** DATASET RECORDS follows **
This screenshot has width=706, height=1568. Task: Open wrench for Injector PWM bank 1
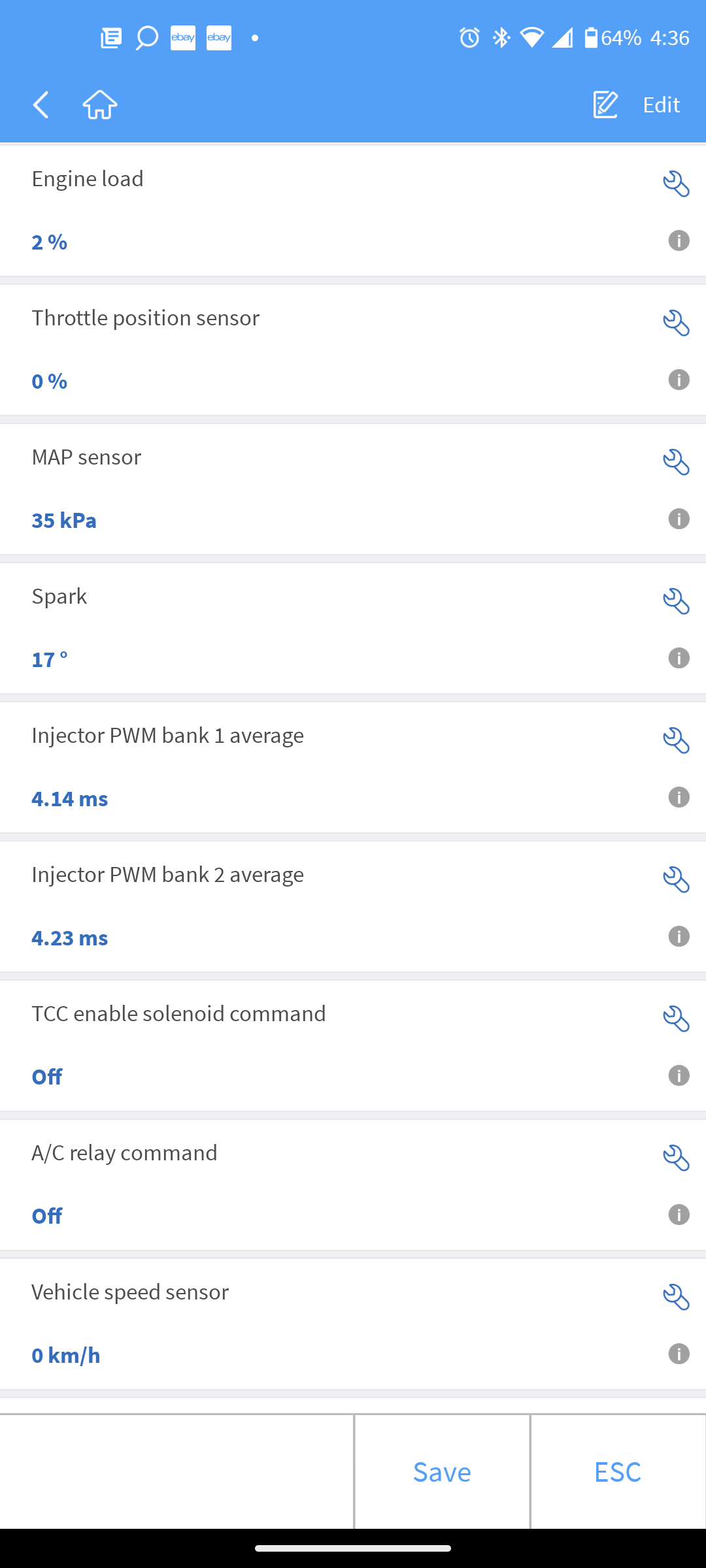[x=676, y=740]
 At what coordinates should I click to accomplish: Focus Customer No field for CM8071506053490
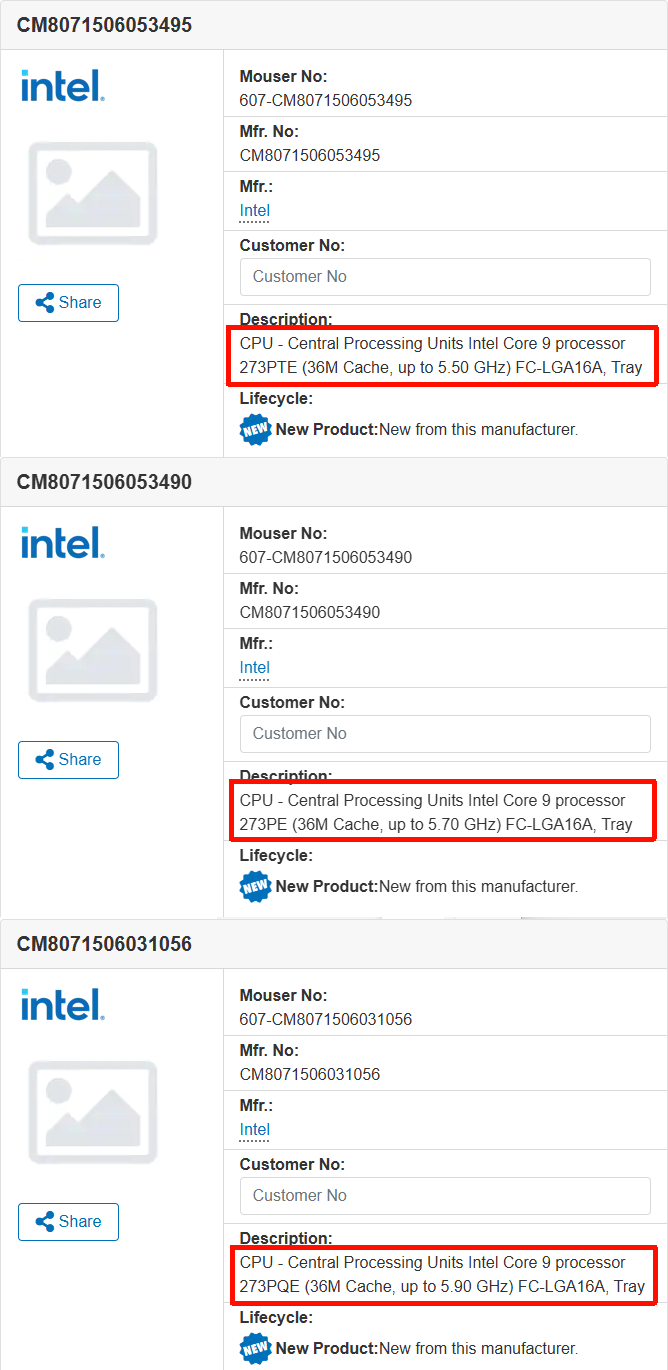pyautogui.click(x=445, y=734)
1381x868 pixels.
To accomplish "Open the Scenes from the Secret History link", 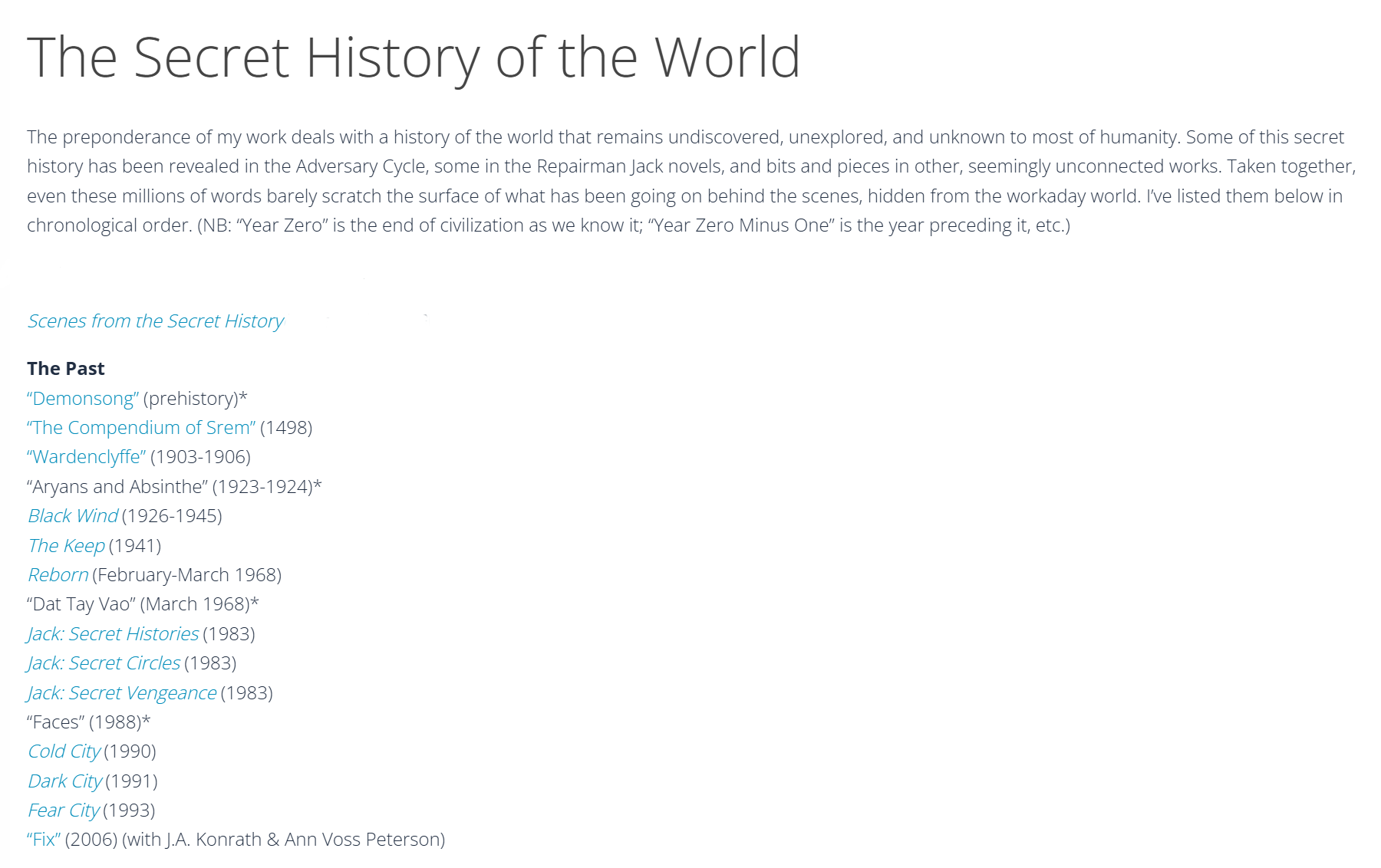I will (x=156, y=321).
** End of DATASET RECORDS **
Please extract exactly the lines of the data, from the first through the line containing "1381x868 pixels.", and add no pictures to the copy.

This screenshot has width=706, height=1568. Task: Open wrench for Injector PWM bank 1
[x=676, y=740]
 At what coordinates should I click to accomplish: Focus Customer No field for CM8071506053490
pyautogui.click(x=445, y=734)
1381x868 pixels.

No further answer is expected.